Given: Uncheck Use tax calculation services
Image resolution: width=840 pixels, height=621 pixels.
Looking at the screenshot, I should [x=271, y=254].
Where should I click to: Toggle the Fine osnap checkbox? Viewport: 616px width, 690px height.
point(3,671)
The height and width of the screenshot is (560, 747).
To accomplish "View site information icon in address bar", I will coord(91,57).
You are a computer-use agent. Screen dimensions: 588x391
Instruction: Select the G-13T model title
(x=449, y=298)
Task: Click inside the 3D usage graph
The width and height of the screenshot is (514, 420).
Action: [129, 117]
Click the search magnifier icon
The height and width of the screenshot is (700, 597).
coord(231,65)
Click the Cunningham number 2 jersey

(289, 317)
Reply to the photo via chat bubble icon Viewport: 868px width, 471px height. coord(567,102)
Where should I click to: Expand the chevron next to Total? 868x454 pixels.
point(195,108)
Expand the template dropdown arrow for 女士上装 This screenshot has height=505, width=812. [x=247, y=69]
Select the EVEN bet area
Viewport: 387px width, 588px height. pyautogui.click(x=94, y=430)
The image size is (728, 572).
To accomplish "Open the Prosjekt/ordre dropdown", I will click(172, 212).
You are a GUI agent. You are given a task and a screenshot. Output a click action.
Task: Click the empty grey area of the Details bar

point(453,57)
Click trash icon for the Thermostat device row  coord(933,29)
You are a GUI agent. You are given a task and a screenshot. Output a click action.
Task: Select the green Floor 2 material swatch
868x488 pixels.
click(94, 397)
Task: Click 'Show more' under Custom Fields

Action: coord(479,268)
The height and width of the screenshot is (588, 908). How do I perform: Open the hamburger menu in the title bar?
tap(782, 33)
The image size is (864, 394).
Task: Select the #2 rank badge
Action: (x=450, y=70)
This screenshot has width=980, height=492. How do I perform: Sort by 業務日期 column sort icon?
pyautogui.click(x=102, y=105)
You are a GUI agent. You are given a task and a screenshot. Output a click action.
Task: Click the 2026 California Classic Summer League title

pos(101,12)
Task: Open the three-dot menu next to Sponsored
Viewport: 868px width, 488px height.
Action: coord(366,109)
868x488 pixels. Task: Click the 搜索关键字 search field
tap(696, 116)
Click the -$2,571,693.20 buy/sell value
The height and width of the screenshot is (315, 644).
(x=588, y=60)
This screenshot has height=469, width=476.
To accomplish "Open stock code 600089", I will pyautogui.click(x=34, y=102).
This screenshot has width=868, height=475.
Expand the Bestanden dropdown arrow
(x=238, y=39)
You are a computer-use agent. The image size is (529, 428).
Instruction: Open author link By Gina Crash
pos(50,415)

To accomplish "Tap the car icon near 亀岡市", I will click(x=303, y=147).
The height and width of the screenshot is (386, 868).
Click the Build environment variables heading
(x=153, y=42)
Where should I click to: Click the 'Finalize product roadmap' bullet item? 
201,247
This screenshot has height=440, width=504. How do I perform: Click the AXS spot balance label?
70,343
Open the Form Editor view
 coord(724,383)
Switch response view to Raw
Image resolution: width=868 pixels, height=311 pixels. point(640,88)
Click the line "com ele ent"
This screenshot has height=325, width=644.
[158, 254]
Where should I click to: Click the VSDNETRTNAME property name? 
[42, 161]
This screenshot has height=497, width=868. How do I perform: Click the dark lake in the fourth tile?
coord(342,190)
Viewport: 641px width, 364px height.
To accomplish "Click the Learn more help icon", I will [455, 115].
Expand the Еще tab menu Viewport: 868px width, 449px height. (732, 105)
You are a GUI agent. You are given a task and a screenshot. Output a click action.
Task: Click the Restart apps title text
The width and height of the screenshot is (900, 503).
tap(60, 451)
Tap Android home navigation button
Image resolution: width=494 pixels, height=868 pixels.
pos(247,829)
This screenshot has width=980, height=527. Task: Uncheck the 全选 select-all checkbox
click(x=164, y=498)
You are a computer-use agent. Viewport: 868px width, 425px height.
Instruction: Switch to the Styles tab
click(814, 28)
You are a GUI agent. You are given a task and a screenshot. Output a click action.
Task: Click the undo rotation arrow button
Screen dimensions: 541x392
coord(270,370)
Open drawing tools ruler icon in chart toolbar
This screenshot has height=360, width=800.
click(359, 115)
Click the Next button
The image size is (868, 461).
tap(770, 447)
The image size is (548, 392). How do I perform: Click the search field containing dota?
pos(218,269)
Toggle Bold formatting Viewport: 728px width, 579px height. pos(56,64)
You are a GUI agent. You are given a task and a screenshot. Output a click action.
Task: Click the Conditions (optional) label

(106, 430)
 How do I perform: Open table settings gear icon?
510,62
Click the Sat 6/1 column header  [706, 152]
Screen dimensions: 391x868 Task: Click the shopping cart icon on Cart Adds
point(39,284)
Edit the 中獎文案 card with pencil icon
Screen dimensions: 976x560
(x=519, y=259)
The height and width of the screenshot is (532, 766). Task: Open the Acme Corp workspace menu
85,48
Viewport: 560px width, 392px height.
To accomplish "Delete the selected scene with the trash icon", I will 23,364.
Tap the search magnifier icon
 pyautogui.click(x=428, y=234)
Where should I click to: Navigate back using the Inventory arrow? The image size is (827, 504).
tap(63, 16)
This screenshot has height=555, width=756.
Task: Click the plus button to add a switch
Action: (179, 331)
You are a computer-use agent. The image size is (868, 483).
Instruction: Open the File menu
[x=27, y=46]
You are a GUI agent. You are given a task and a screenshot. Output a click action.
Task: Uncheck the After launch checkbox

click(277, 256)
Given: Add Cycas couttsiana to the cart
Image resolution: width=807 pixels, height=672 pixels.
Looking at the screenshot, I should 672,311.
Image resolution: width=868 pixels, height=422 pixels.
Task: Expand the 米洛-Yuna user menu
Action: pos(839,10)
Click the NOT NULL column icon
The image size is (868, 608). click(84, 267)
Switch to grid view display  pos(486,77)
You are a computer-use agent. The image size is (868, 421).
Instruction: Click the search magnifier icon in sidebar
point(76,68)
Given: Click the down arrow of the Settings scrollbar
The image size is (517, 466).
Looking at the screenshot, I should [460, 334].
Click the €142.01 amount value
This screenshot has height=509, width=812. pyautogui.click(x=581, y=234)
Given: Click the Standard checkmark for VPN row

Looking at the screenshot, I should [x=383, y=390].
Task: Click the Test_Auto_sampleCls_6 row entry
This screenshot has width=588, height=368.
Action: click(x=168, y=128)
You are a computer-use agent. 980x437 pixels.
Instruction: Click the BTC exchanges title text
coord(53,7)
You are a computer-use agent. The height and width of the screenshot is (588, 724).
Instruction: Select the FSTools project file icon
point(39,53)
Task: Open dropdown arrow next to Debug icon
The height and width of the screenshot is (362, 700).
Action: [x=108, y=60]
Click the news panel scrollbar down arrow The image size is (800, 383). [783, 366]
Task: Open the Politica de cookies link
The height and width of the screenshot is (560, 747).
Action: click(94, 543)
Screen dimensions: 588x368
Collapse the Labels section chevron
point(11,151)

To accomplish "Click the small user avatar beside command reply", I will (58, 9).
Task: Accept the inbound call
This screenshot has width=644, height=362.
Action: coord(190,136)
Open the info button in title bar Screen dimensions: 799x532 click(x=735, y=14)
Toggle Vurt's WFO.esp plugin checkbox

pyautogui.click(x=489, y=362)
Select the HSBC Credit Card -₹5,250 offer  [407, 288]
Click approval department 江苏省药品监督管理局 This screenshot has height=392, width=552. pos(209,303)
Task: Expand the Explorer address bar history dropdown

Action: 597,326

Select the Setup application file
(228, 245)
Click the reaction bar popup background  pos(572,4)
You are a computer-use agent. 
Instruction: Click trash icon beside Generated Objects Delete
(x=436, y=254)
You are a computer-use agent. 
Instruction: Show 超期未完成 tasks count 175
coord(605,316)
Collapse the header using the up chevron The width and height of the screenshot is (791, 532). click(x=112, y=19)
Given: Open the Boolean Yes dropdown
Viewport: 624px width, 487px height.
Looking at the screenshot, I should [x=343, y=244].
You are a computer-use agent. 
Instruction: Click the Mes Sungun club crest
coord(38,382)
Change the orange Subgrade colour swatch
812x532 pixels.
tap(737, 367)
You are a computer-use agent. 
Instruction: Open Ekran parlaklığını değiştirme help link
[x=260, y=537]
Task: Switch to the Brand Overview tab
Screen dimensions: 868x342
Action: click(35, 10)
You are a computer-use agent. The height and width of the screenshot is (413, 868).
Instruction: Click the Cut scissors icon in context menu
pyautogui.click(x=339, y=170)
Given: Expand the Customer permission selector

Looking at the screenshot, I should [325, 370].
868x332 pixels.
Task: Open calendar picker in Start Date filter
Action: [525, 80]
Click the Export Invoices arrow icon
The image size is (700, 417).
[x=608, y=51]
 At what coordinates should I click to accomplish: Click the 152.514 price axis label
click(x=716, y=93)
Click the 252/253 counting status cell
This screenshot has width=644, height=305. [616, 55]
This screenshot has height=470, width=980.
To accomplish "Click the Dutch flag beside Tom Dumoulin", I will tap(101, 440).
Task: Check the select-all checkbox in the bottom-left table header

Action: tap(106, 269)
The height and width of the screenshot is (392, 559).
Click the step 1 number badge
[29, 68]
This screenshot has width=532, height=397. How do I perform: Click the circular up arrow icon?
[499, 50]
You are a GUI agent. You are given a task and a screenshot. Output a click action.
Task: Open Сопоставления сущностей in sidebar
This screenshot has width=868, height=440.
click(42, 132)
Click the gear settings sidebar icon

......

## Your assignment
Number of lines containing "with" in the material above: give that number alone.

## Response to this exercise
2